Speak, Google! (speech/audio to home assistant)

jtara92101 · February 27, 2017

I'm exploring how to make the Home Assistant speak asynchronously. Thought I would start a thread, since this is of general interest to those with an ISY and Home Assistant.

Most obvious use case is to speak some timer, alert, alarm, etc. etc. etc. (My first use case is to let me know when my espresso machine is ready, based on time-out from turn-on using an OutletLinc with sense enabled.)

Since the Home Assistant can serve as a Chromecast Audio device, there should be several options for doing this locally. (Would be nice to avoid the cloud if possible, but if I found a cloud service, it certainly would be convenient for starters.)

I will look over what others have done with Alexa to get ideas.

I'm most interested in something that I can install on MacOS or on Linux on my router. I'm sure many others will be interested in raspberry Pi solutions.

I did a few searches, but mostly found:

- apps for casting MacOS system audio (needs SoundFlower)

- plugins for various home automation apps that can TTS and cast

I guess the latter could be adapted to stand-alone.

Suggestions?

jtara92101 · February 27, 2017

A nodes.js Google Home notifier:

https://github.com/noelportugal/google-home-notifier

Jimbo.Automates · February 27, 2017

I had played with this but I didn't find a way to continue what was already playing after the announcement since I use the a lot for playing music. Hopefully there's a way to do that? It would be easy to write a Python script to do it, I was just using curl to test.

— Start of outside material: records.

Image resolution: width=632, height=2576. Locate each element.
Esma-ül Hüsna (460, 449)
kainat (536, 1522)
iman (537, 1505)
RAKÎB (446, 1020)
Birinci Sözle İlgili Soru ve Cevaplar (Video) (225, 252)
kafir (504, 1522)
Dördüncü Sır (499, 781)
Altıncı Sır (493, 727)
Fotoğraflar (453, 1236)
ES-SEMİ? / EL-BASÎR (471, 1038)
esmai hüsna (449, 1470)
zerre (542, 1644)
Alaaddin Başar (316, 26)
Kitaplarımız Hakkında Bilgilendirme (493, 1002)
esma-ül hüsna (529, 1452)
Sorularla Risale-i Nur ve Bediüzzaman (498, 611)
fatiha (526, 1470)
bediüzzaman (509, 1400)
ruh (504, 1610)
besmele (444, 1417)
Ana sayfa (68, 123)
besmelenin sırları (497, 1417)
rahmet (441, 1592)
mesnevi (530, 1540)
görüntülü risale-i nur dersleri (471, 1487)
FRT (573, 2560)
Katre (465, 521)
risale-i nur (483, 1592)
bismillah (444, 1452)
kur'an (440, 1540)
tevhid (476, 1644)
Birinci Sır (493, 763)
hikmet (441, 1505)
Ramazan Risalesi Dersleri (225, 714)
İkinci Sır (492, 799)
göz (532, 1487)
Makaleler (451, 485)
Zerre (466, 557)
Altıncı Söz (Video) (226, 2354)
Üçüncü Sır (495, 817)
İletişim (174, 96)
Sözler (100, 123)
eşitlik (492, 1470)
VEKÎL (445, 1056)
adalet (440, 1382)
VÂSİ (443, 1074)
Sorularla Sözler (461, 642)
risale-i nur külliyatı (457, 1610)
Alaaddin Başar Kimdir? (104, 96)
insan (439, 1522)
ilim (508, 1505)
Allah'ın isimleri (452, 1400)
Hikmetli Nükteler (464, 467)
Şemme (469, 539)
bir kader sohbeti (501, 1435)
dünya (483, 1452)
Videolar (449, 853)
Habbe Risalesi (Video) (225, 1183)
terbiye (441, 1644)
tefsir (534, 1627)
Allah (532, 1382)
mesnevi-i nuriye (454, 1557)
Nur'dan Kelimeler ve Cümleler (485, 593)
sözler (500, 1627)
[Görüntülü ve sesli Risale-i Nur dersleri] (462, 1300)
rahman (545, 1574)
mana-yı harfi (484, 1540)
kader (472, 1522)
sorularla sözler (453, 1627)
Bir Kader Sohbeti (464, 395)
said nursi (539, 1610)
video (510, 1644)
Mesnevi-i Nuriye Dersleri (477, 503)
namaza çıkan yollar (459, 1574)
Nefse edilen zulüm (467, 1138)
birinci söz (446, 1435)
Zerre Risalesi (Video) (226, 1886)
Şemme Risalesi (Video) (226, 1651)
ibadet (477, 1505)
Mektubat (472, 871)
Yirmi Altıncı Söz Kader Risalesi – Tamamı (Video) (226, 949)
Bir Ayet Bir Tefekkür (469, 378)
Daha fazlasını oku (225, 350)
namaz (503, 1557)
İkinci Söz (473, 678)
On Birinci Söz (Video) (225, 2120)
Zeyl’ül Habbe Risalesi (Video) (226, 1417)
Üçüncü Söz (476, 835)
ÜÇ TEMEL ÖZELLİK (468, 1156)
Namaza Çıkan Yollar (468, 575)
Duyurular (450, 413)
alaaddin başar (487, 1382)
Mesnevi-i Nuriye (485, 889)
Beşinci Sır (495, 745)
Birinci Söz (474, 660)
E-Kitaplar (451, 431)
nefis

Sent from my Nexus 6P using Tapatalk

jtara92101 · February 27, 2017

I had played with this but I didn't find a way to continue what was already playing after the announcement since I use the a lot for playing music. Hopefully there's a way to do that? It would be easy to write a Python script to do it, I was just using curl to test.

Can this be done with Alexa? That is, make an announcement, and then return to previous audio source?

I think this is something that these devices will need to address. I commented on the general need peripherally a while back, with regard to my AV amplifier. An emerging need for AV amps is to have an input that will "override" whatever the current audio source is. Like a DJ mic. If my amp had such a feature, I could plug a Chromecast Audio device into it for announcements while playing audio through the amp.

It is certainly something I could kludge-up for specific use cases. i.e. command the AV receiver to switch inputs, command the assistant to cast to a dongle on the AV receiver. (Or just mute the AV so that the assistant can be heard.) But needs to be more integrated.

Of course, in the future, many AV amps will have built-in chromecast audio, Alexa, Siri, Cortana, etc. But that is in the future. And there will still need to be some way to interrupt and continue.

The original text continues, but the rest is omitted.